Abstract

ABSTRACT The decision processes behind the formation of Britain’s wartime policies represented the intersection of multiple, sometimes competing variables, from political to military and from immediate to long-term. There remain unanswered questions that arise from these competitions and contradictions within the British government’s, oftentimes multi-track policies, which hold far-reaching implications for understanding events. Britain’s policies of support for resistance movements in occupied Yugoslavia during the Second World War serve as a striking example. The historical understanding of how British policy developed concerning Yugoslavia, its motivations, objectives, and how these were defined and prioritized by the individuals and agencies involved with these processes, represents a small but deeply contentious corner of Second World War literature, wherein much remains unresolved.
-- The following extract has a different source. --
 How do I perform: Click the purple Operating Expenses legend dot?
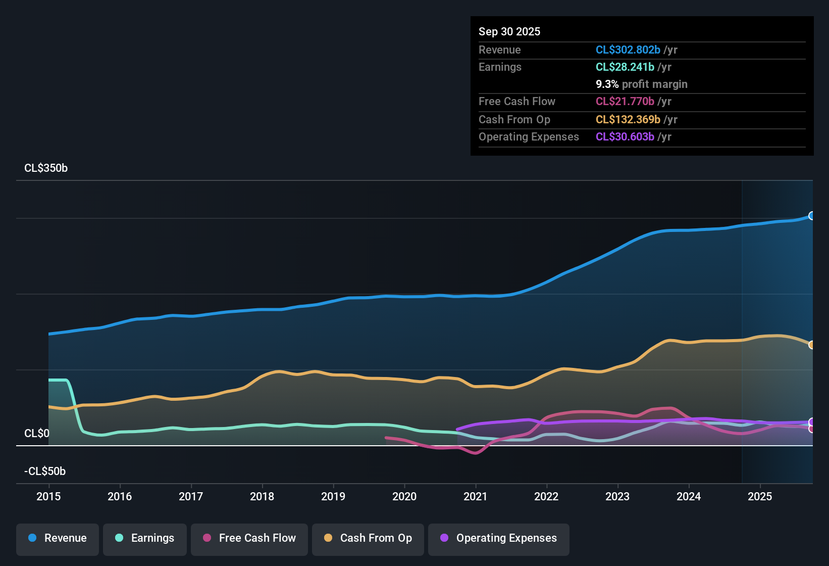point(444,538)
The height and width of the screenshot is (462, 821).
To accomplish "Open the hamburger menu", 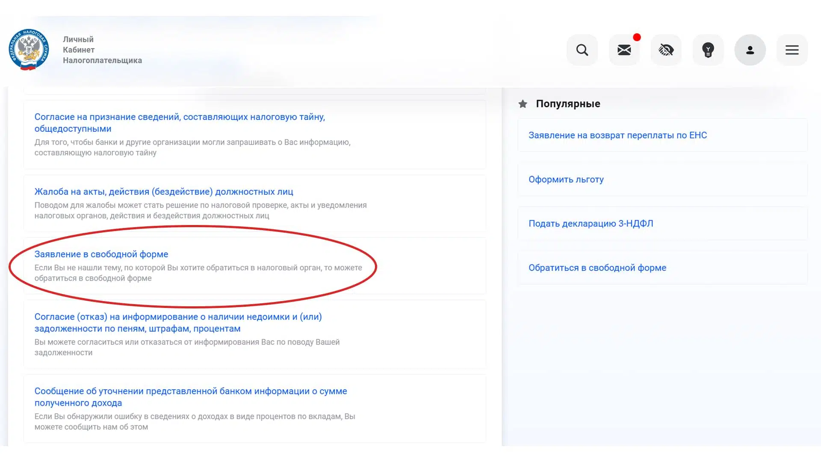I will [x=791, y=50].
This article, based on doctoral research carried out at the Defence Studies Department of King’s College London, analyses the forces that shaped British policy concerning Yugoslavia in the light of what Graham Allison has called ‘the essence of decision.’ That is, by looking to the British government as a policy arena and examining the ‘official mind(s)’ of the policy community in that context, highlighting the multiple overlapping forces, both internal and external, that interacted in shaping the evolution of British policy. By resurveying various British archives, it has been possible to resolve many longstanding historiographical disputes, as well as present new alternative approaches to viewing British policy development concerning Yugoslavia. Those findings, presented here, suggest a view of Britain’s Yugoslav policy that was far more reactive and constrained than previously presented. The reality of the British government, its policy development, and its chosen course is far more chaotic and disjointed than the ‘all behind you, Winston’ myth, and when viewed with this appreciation present British policy development as less sensation, but far more remarkable.